Nell'inferno di ghiaccio di Lipa, nel nord-ovest della Bosnia (dove la temperatura raggiunge in questi giorni anche i -10°), al momento sono circa 750 i migranti alloggiati all'interno delle nuove tende messe a disposizione dall'esercito bosniaco.
Un tentativo di limitare i danni di una crisi umanitaria culminata con l'incendio del campo lo scorso 23 dicembre e con gli ultimi giorni di neve e gelo.
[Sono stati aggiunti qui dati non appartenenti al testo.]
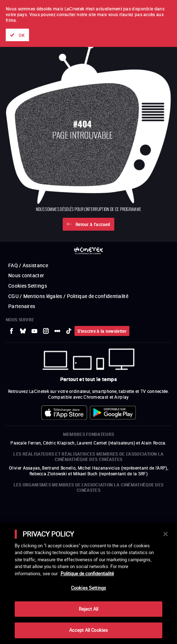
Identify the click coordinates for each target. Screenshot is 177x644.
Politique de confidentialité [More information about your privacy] (87, 573)
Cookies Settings (88, 588)
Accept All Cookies (88, 630)
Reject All (88, 609)
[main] (88, 583)
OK (21, 35)
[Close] (166, 534)
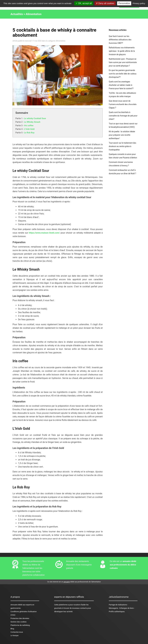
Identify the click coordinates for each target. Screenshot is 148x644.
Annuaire (14, 605)
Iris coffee (28, 126)
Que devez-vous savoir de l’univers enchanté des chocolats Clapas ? (123, 104)
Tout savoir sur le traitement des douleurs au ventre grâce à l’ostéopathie (122, 146)
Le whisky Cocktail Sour (35, 118)
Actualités (17, 14)
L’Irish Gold (29, 129)
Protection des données (20, 618)
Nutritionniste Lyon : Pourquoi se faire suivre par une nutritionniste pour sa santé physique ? (123, 62)
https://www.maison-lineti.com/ (44, 233)
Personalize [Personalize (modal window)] (124, 3)
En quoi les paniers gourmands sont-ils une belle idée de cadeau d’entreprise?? (123, 74)
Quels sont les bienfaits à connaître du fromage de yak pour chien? (123, 116)
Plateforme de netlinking (20, 625)
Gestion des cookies (18, 622)
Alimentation (33, 14)
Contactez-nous (17, 632)
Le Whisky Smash (32, 122)
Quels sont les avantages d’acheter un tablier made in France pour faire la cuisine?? (121, 85)
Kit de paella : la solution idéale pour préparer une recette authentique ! (122, 135)
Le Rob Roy (29, 132)
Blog (12, 628)
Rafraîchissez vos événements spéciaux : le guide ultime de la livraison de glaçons (122, 51)
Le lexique (14, 636)
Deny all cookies (105, 3)
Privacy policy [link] (139, 3)
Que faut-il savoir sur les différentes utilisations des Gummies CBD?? (120, 40)
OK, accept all (84, 3)
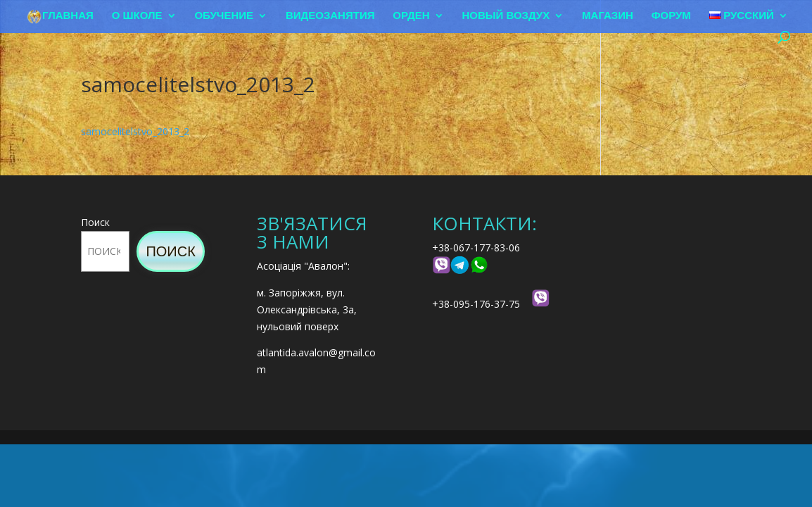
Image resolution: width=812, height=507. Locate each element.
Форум (671, 15)
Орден (411, 15)
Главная (68, 15)
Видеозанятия (330, 15)
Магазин (607, 15)
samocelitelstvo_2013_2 (135, 131)
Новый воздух (506, 15)
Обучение (224, 15)
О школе (137, 15)
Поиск (95, 222)
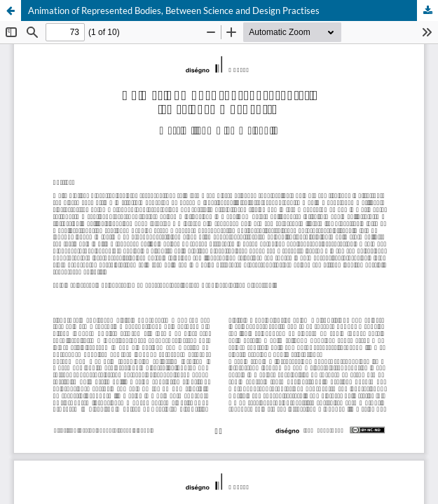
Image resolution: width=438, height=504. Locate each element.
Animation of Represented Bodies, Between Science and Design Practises (174, 10)
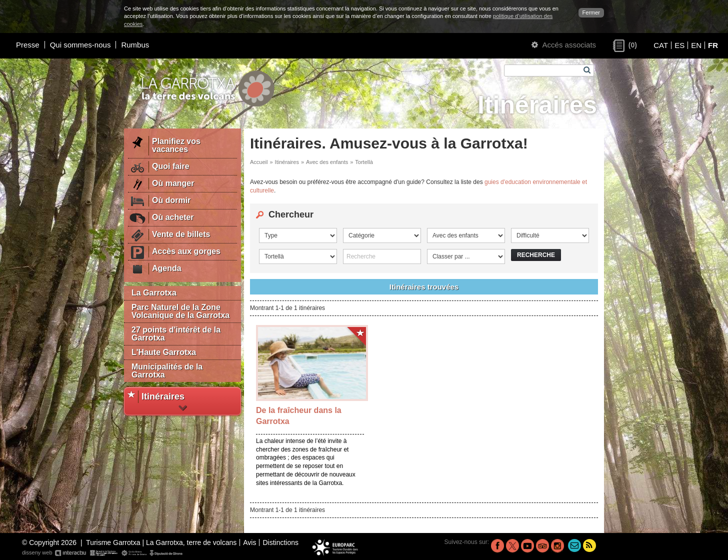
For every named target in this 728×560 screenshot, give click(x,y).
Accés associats (564, 44)
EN (696, 45)
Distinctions (280, 542)
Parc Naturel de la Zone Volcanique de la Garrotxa (180, 311)
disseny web (102, 553)
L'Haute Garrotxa (164, 352)
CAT (660, 45)
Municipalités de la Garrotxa (167, 370)
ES (680, 45)
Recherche (536, 255)
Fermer (591, 12)
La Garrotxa (154, 292)
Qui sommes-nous (80, 44)
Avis (250, 542)
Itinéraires (287, 162)
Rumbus (135, 44)
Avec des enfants (327, 162)
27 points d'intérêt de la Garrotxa (176, 334)
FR (713, 45)
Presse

L'accesso al campo è stato interdetto ai media ma sono ancora tanti i migranti che si incontrano nei sentieri dei boschi circostanti, chi per forza di cose chi per scelta. Yassin e altre 9 persone provenienti dal Kashmir vivono in due stanze in una vecchia casa abbandonata ai margini della foresta. L'edificio è fatiscente, ci si scalda con un fuoco tenuto vivo praticamente tutto il giorno. "Anche se hanno messo un po' di tende è meglio vivere qui perché - racconta - quel campo è pericoloso. Ci sono furti e minacce continui". "Sono partito 5 anni fa e 4 li ho fatti in Grecia e - prosegue - dopo un anno che sono qui ho provato 7 volte ad arrivare in Croazia. I respingimenti sono duri, con botte e sequestro di tutti i tuoi beni". Gli chiediamo in quale paese vorrebbe andare: "In Italia, i miei amici là sono tutti contenti. La gente è buona, capisce i tuoi problemi, conosce la tua situazione".